Das steht nur dabei, damit man weiß, dass die für alle Standards taugen. Die passenden Kabel sollten aber Cat 6 sein, idR heißen die dann Patchkabel. Es gibt nämlich  auch vereinzeln besondere Kabel zur direkten Verbindung zweier PCs oder auch nur für die Verbindung vom Router zB zu einem Splitter. So was dann nicht nehmen.

Es KANN passieren, dass ein sehr altes Kabel vlt nicht gut genug ist. Aber da kann man einfach mal testen.


----------



## HerzogIgzorn (14. Oktober 2015)

Um nochmal kurz darauf zurückzukommen:
Wenn ich eine externe Festplatte ohne An-/Aus-Schalter an meine Fritzbox anschließe, ist die dann quasi immer an? Oder wie funktioniert das? Bei einem PC geht Sie ja offensichtlich aus, wenn auch der PC herunterfährt - das macht aber die Fritzbox ja nicht.

Edit: Benötigt die Festplatte in dem Fall eine externe Stromversorgung? Und ist es richtig, dass die Übertragungsraten sehr langsam sind? Und spielt es eine große Rolle, ob die Fritzbox einen USB 2- oder 3-Anschluss hat, an dem die Festplatte hängt? Macht das einen deutlichen Geschwindigkeitsunterschied bei der Übertragung der Daten auf die oder von der Platte im Netzwerk?


----------



## Herbboy (14. Oktober 2015)

HerzogIgzorn schrieb:


> Um nochmal kurz darauf zurückzukommen:
> Wenn ich eine externe Festplatte ohne An-/Aus-Schalter an meine Fritzbox anschließe, ist die dann quasi immer an? Oder wie funktioniert das? Bei einem PC geht Sie ja offensichtlich aus, wenn auch der PC herunterfährt - das macht aber die Fritzbox ja nicht.

# Datenauszug
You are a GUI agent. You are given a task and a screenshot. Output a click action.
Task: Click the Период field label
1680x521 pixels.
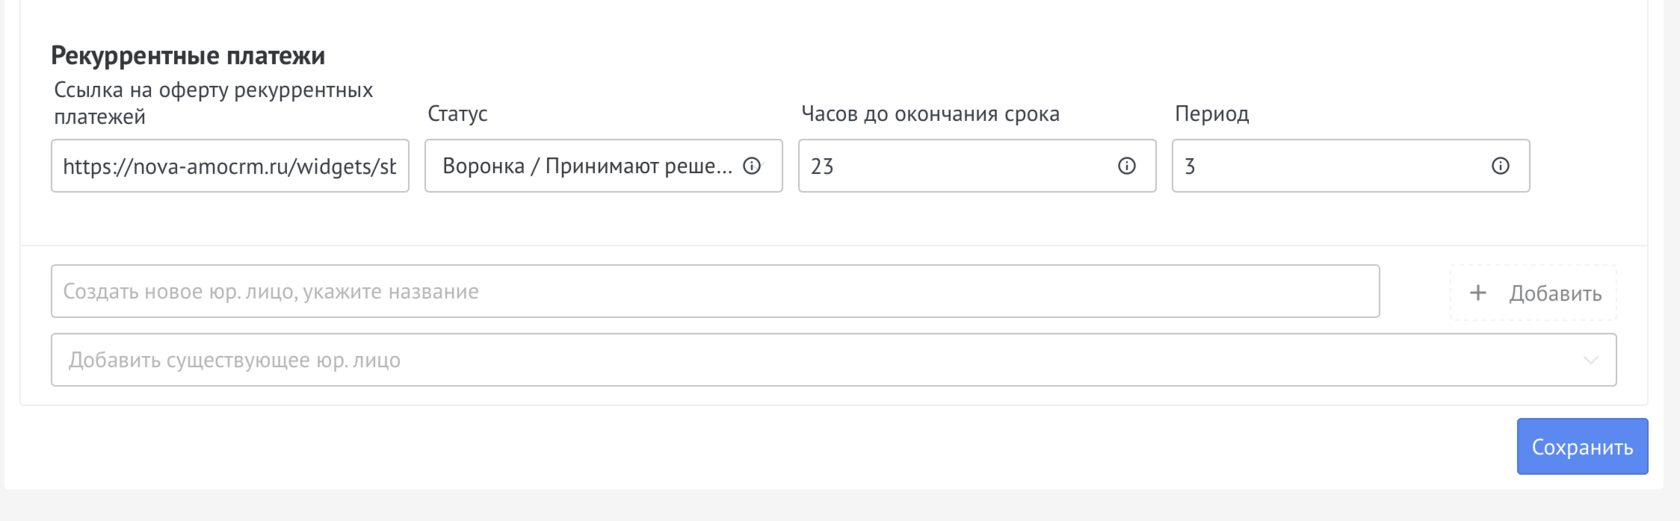pos(1211,114)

# Das Problem
Zitieren Sie wortgetreu den Abschnitt der Seite, der mit den Worten „Edit: Benötigt die“ einsetzt und mit „Herbboy (14. Oktober 2015)“ schließt. Stützen Sie sich ausschließlich auf die Seite.

# Die Antwort
Edit: Benötigt die Festplatte in dem Fall eine externe Stromversorgung? Und ist es richtig, dass die Übertragungsraten sehr langsam sind? Und spielt es eine große Rolle, ob die Fritzbox einen USB 2- oder 3-Anschluss hat, an dem die Festplatte hängt? Macht das einen deutlichen Geschwindigkeitsunterschied bei der Übertragung der Daten auf die oder von der Platte im Netzwerk?


----------



## Herbboy (14. Oktober 2015)